Exercise directions | Reproduce the stretch from "Previous findings released" through "BJ-HC last week." in the article on the Lord Darzi Review, substituting "automation initiative" for every "automation programme".

Document extract |
──────────────────────────────

Politicians and policymakers should draft a ‘comprehensive strategy’ to ensure the NHS and social care system harnesses technology and innovation at pace, a final report from the Lord Darzi Review of Health and Care warns.
It calls for a 'digital first' approach and asks the system to leverage the use of innovative apps and devices, with an increased focus on prevention and promoting healthy behaviours, arguing that advanced technologies, including machine learning, offer an opportunity to change the care model to ‘predict and prevent’ rather than ‘diagnose and treat’: “By applying novel technologies to integrated big datasets generated by the NHS, we will be able to predict illness and act early to prevent it. “This means that care can move from a reactive to a proactive stance, actively reaching out to patients to help them secure and sustain their health.”
It argues that new pathways that would improve patient access to ground-breaking diagnostic tools and treatments should be developed, and today (19 June), it has been confirmed that Lord Ara Darzi has been appointed as chair of the new Accelerated Access Collaborative, aiming to bridge the gap between the NHS, government and industry and speed up access to innovation.
“If we look back to today from the vantage point of 2030, not seizing the opportunities of tech to transform health and care would be a matter of enormous regret. We must act now with determination to make it happen," the review cautions.
- Setting up a £500m competition for innovative digital health solutions
- Asking the government to commit by 2022 to 'going paperless', with a focus on interoperability and cloud-based systems and ensuring that every trust in the country spends 5% of its turnover on IT by 2022
- Doubling the £1.8bn investment currently available for digitisation
- Mandating NHS trusts to have a Chief Technology Officer at board level, along with a team of clinician-informaticians.
The review also criticises the NHS’ approach to data sharing, arguing that it is built on ‘a flawed understanding of public attitudes':
“Most ordinary people assume that there is an ‘NHS computer’ that contains all clinically relevant information.
“They would be horrified to learn that the health service has tied itself in knots about making clinically important information available to frontline staff who need to see it.
“When people hear about ‘data sharing’ they do not imagine this is from one NHS clinician to another (which they support). They understandably assume it is about selling their data for profit outside the NHS or allowing nosey neighbours to see their private records (which they oppose)."
To build a truly joined-up health and care system, it calls on the government to:
- Develop a new information governance scheme based on privacy, quality, efficiency, and access
- Instruct all local health economies to create an integrated data set.
Previous findings released ahead of the publication of the review indicated that investing in a ‘far-reaching’ automation programme could save the NHS nearly £13bn a year, a tenth of its annual running costs, as reported by BJ-HC last week.

──────────────────────────────

Record excerpts |

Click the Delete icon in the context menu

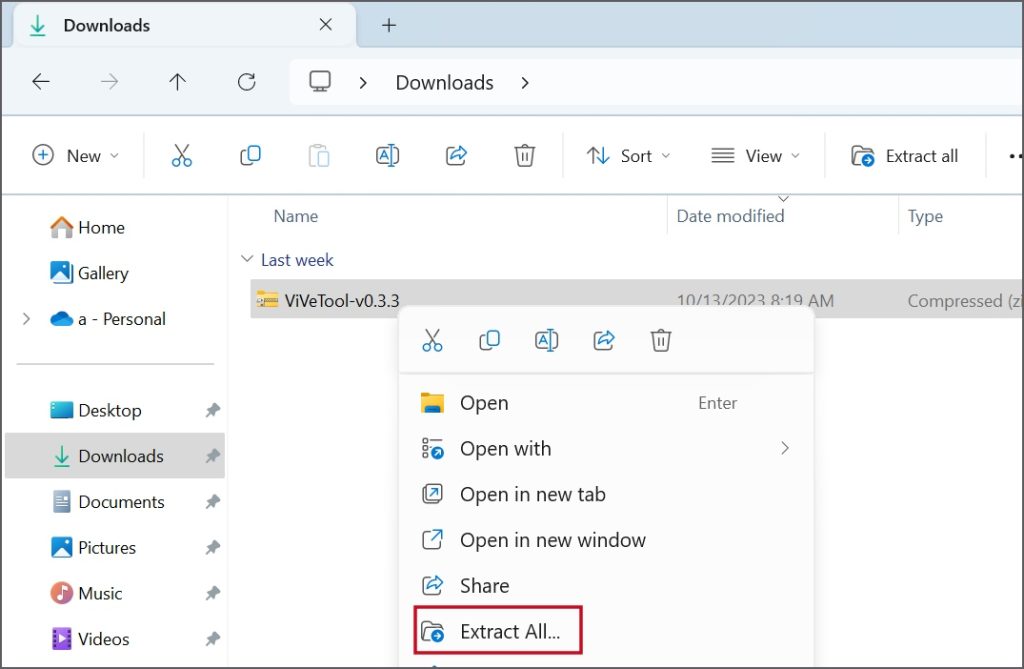coord(660,341)
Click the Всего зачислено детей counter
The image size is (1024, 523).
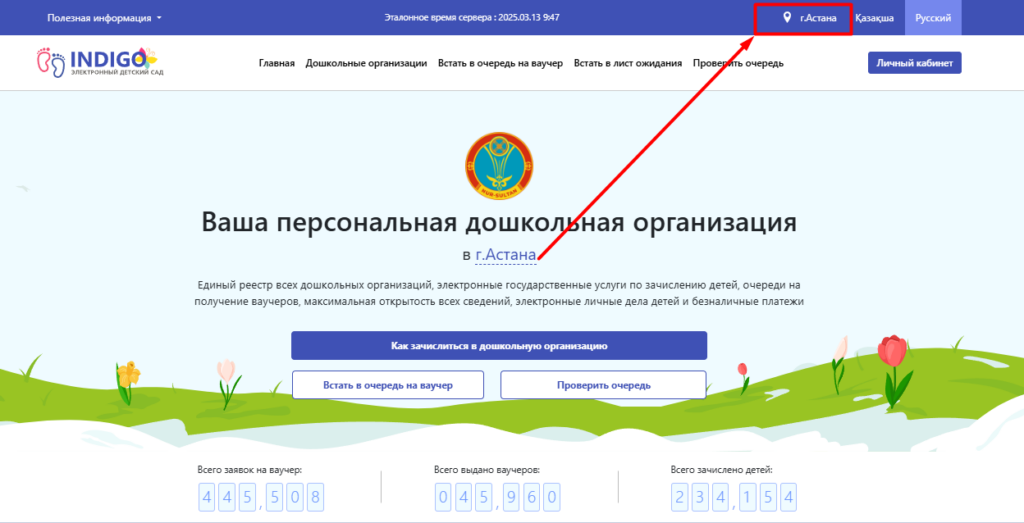click(734, 496)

──────────────────────────────

Answer to this problem |
Previous findings released ahead of the publication of the review indicated that investing in a ‘far-reaching’ automation initiative could save the NHS nearly £13bn a year, a tenth of its annual running costs, as reported by BJ-HC last week.